Top of DATA FOR THIS TASK

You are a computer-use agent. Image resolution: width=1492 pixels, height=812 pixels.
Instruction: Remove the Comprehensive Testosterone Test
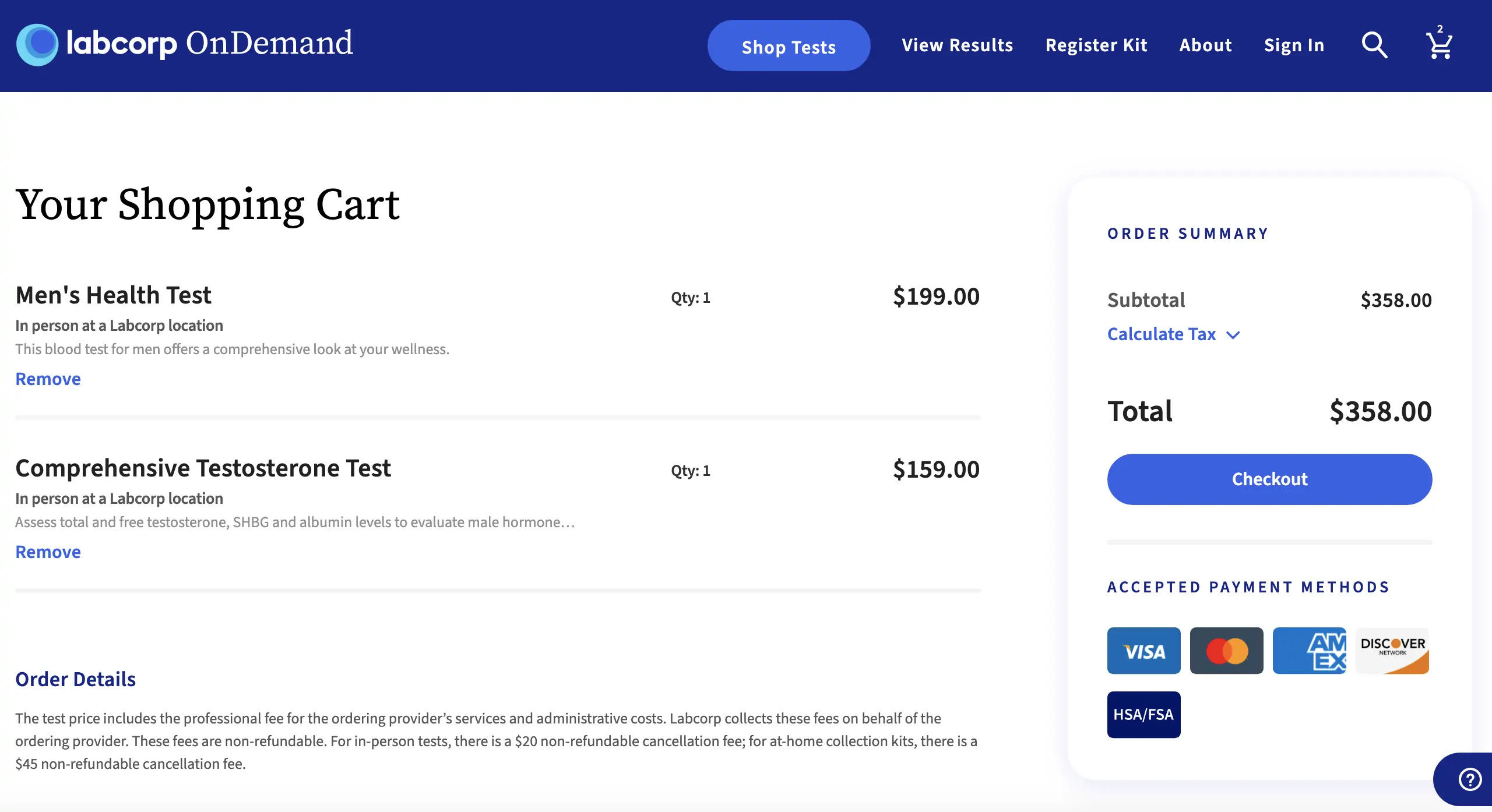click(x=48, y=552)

Bottom of DATA FOR THIS TASK
Top of DATA FOR THIS TASK

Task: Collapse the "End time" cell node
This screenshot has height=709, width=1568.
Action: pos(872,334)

Bottom of DATA FOR THIS TASK
Top of DATA FOR THIS TASK

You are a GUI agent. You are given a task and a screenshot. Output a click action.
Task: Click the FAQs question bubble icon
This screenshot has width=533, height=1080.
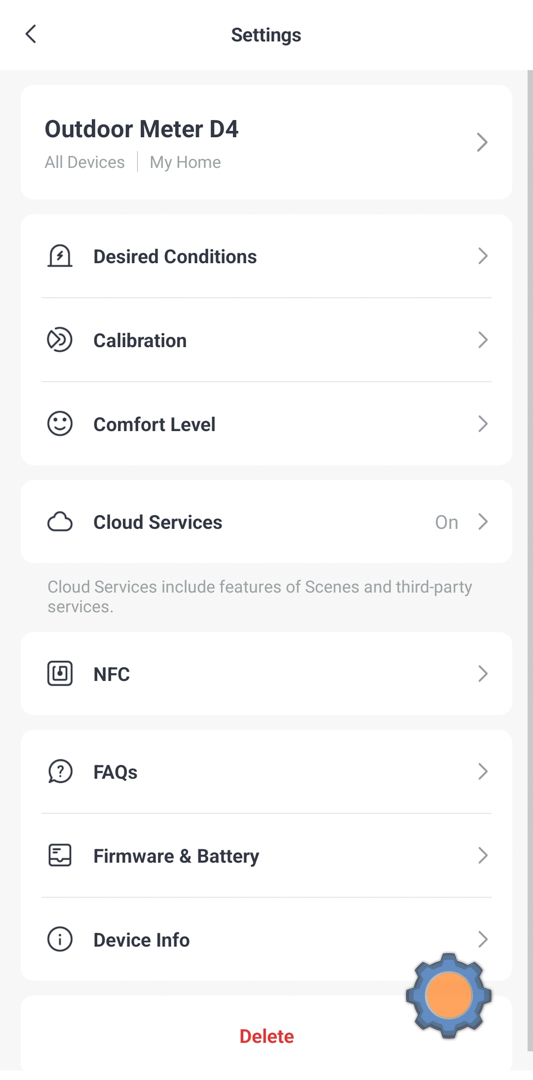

Bottom of DATA FOR THIS TASK

(HOW TO COMPLETE THIS TASK): The expected output is exactly the lines of the listing above between the line holding "Task: Click the FAQs question bubble icon" and the line holding "This screenshot has width=533, height=1080.", inclusive.

(REPLY TO THE EXERCISE):
Task: Click the FAQs question bubble icon
This screenshot has width=533, height=1080.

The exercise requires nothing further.